Social capital creates value for CBS
By Peter Jonasson, University Director, CBS
Social capital creates value for CBS
You’ll be chairman for a project about social capital! That was the invitation I received from HR about a year ago, when I started as university director.
I was sceptical. In my opinion, staff projects based on very complex theory to be facilitated by consultants often fail to produce tangible benefits in the daily life of employees. They become words on slides, which no one ever uses.
Today, I am quite happy about this project. I think we have succeeded in creating a project which, based on social capital theory, has addressed concrete issues, but also points to a way forward in developing our management practice, the way we work together across our organisation and the individual staff member's approach to the task at hand.
Specific, relevant and manageable
Basically, the project is about how social capital can contribute positively to collaboration issues between the different units within education, research and administration, because we know that collaborating across these main areas is particularly difficult.
The steering committee were quick to agree that the concept of "social capital" is very difficult to make concrete and relevant. So we took it down to trying to solve specific collaboration problems between the units in the different areas. The challenges were to be about something that the units found relevant. And the problem had to be manageable enough to be solved. It didn't mean that the problem had to be easy to solve, but that the problem formulation had to be clear enough to decide whether the issue had been solved. On this basis we could draw some more general conclusions on how to improve the types of collaboration at CBS.
I think that exactly this approach is the very essence of why this project receives positive feedback, and why we have been successful in engaging a relatively large group of staff with the support of local managers. It has to be noted that the managers were allowed to say no to participate in the project and that the hours spent on the project haven't been reimbursed. So it has been a criterion for participating that the local manager could be convinced that the outcome of this experiment would be of at least the same value or more than what the individual employee would have created for the unit.
A couple of examples of experiment headlines are:
· How data on applicants/admitted students can be retrieved, when they can be retrieved and how they are communicated
· Collaboration on a server environment for management information data
· A joint calendar for courses, events and interviews/meetings
· Collaboration on the use of Prophix between the full-time programmes and the budget unit
The learning in this is simple: the best way to get people to cooperate is to place them together and give them the space and the time to find the right solutions without being too restrictive. This is not new - these words probably appear from numerous PowerPoint slides. But it is new that we in fact had some of the units at CBS to collaborate on issues about which several participants said that they had been around forever. They had just never been addressed. So there has been created concrete value for CBS.
Where do we go from here?
This project is very much about employees taking initiative to find a solution together and then attempt to implement the solution in daily life. However, the challenge with this approach is that the Financial Support Unit cannot just come up with their own solution to how we enter expenses at CBS. And the IT-development at CBS cannot just be driven by the individual IT developer.

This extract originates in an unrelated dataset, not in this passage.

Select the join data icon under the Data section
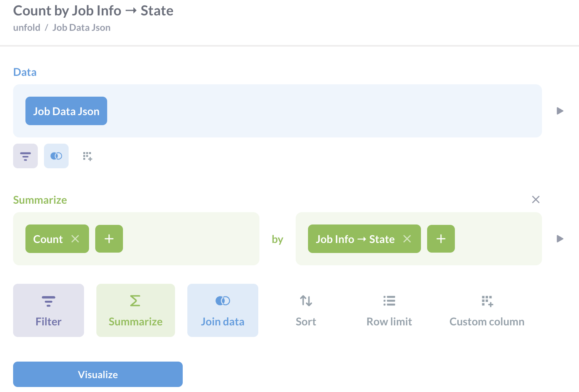 pos(56,156)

Over the past couple of years we have worked very hard and determinedly towards creating common standards and procedures at CBS. Usually, this makes efficient and compliant procedures that ensure uniform standards for a given product. And we need that to create a well-run university.
But I firmly believe that all these procedures, rules and concepts are a prerequisite for being able to make room for innovative inter-functional experiments. The musician always needs to learn about the basic elements of playing his instrument. It takes years of practice. And then it is possible to experiment with new ground-breaking types of music. This also goes for good administration.

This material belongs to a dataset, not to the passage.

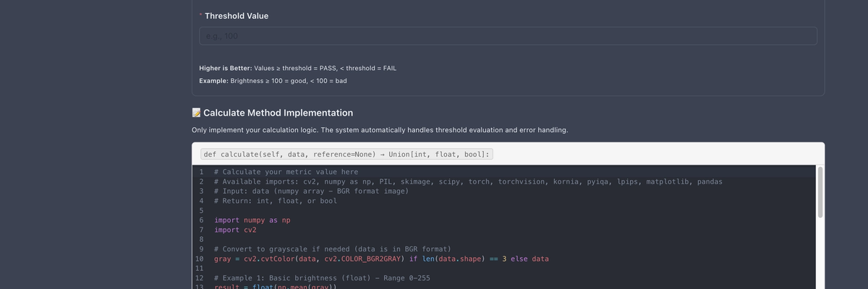Click the brightness Example hint text

(x=273, y=80)
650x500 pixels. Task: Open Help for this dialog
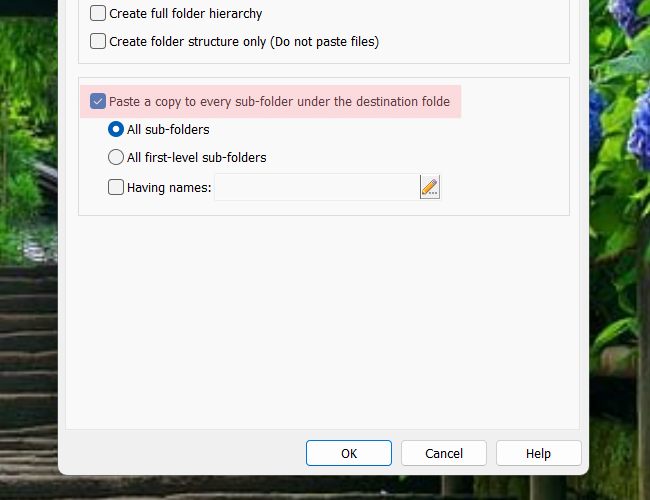[538, 453]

So now we need to focus on translating the results of our experiments in the project into practice, so that the administration managers can work on how to dose procedures, rules and concepts in a way that makes room for a more experimental method of working - without urging everybody to invent their own local solution.
This will be something we will work on in the CBS administration in the future. The first initiative is a joint seminar on this topic before the summer vacation for all administrative directors and team leaders across the main areas.